Ryan Sun (he/him) is a 5th year PhD Candidate in the Department of History at the University of British Columbia. He completed his undergraduate degree at the University of Toronto specializing in History and double minoring in German and English. He also spent a summer abroad at Akita International University studying Japanese. He moved to Vancouver to pursue his MA in History at UBC. Throughout his PhD, he was fortunate enough to secure various opportunities to expand his academic and professional horizons. In May 2020, he helped organize an online workshop on Hong Kong History. In February 2022, he spent a month at the Dornsife Center for Advanced Genocide Research of the University of South California as the Breslauer, Rutman, and Anderson Research Fellow. In June 2022, he was selected to participate in the Summer Institute on the Holocaust and Jewish Civilization at Royal Holloway University.
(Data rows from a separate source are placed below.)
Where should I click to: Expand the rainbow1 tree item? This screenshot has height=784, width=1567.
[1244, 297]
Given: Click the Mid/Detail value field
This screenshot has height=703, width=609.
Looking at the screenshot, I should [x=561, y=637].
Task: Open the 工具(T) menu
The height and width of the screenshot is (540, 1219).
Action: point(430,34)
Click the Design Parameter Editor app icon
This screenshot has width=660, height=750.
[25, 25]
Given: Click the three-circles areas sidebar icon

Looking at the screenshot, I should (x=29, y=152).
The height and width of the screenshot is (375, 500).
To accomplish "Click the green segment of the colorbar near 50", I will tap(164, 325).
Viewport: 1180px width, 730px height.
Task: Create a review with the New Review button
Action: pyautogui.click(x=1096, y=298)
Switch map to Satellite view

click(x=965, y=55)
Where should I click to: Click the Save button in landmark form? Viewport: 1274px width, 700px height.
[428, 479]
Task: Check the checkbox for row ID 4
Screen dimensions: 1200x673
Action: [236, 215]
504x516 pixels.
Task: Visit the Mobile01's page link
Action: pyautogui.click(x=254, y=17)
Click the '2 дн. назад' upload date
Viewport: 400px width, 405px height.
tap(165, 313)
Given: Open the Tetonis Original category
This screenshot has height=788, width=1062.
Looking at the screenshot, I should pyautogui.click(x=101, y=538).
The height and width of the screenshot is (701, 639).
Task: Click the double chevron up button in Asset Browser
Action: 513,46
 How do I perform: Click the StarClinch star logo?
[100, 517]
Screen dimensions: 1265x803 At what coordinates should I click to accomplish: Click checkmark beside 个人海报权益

During this same time, he interned as a Digital Projects Coordinator for the Vancouver Holocaust Education Centre. He’s also worked for the City of Vancouver conducting research into their Green Rainwater Infrastructure. He is currently the Junior Editor for the Journal of the Canadian Historical Association. |
Q: What is the title of your research project?
A: The title of my project is currently “Shelters Interrupted: Jewish refugees’ journeys to Hong Kong and Singapore (1938-1941)”
Q: What was the main focus of your research project during your time as fellow in the Centre?
A: The main focus of this research project was to examine the in-between spaces of refuge. In the literature on Jewish refugees in East Asia, a lot has been written on Shanghai as this “port of last resort” that all Central European Jews could escape to because the city had no visa requirements. However, not much has been discussed about the journeys themselves. When I followed the movement by ship of Jewish refugees from Europe to Shanghai, I found that there was more to this story that had been overlooked. Centering on the destination obscured the broader geography of imagined refuges that Jewish refugees sought out. That is how Hong Kong and Singapore emerged as potential shelters – as stopovers on the way to Shanghai. Many Central European Jewish refugees were trying to make contact with the local Jewish communities and refugee organization to find jobs or any possibility of staying. In Singapore, the Jewish Refugee Committee established a group that would board each ship that had Jewish refugees, interview them, and select a few who they believed could get a job. In contrast, the smaller Jewish Refugee Society in Hong Kong primarily offered material and financial aid to transiting individuals but interviewed refugees and kept their CVs so that when a position opened up, they could be contacted. In both cases, the possibility of shelter was limited by a restrictive colonial immigration policy as well as the local Jewish community’s desire to maintain their social status within colonial society. But despite these challenges, a few Jewish refugees were able to break through and find shelter in Hong Kong and Singapore! This demonstrates how a journey-oriented approach can reveal lesser-known spaces that a destination-centered focus may overlook.
Q: What drew you to this research project?
A: I started out just wanting to know more about Hong Kong, the city where I was born. During my undergraduate years at the University of Toronto, I took a Holocaust history course taught by Dr. Doris Bergen. In one of her lectures, she mentioned how Shanghai became the major shelter for Jewish refugees in East Asia. That got me thinking about the possibility of Hong Kong as a shelter. Since it was on the way to Shanghai, I thought that there had to be something, right? And it turned out, there was! And that spiraled into my graduate research.
Q: How did the UBC Centre of European Studies support your research project?
A: The UBC Centre for European Studies has been extremely beneficial. I’ve been able to attend a few CES-organized lectures and events, as well as get to know some of the other graduate students that work in Buchanan Tower. In terms of research, the funding allowed me to order scans of a US immigration folder for one the individuals I follow in my dissertation, Arthur Machol. I’ve been writing about him for some time now. Except for a prison intake form that listed his physical descriptions, I did not know how he looked. Surprisingly in that folder was a 1947 passport photograph of Arthur! It felt rather cathartic to finally see a picture of him.
Q: What are your plans after the fellowship and after your time at UBC?
A: After the fellowship, I intend to continue writing the dissertation. I have drafts of chapter 1 and 2 completed, and an outline for chapters 3-5 worked out. In July, I will be attending a three-day refugee studies seminar in Germany. Afterwards, back to the writing.
Ryan Sun (he/him) was a 2024 CES Graduate Research Fellow. This interview was conducted by CES Project Assistant Braden Russell.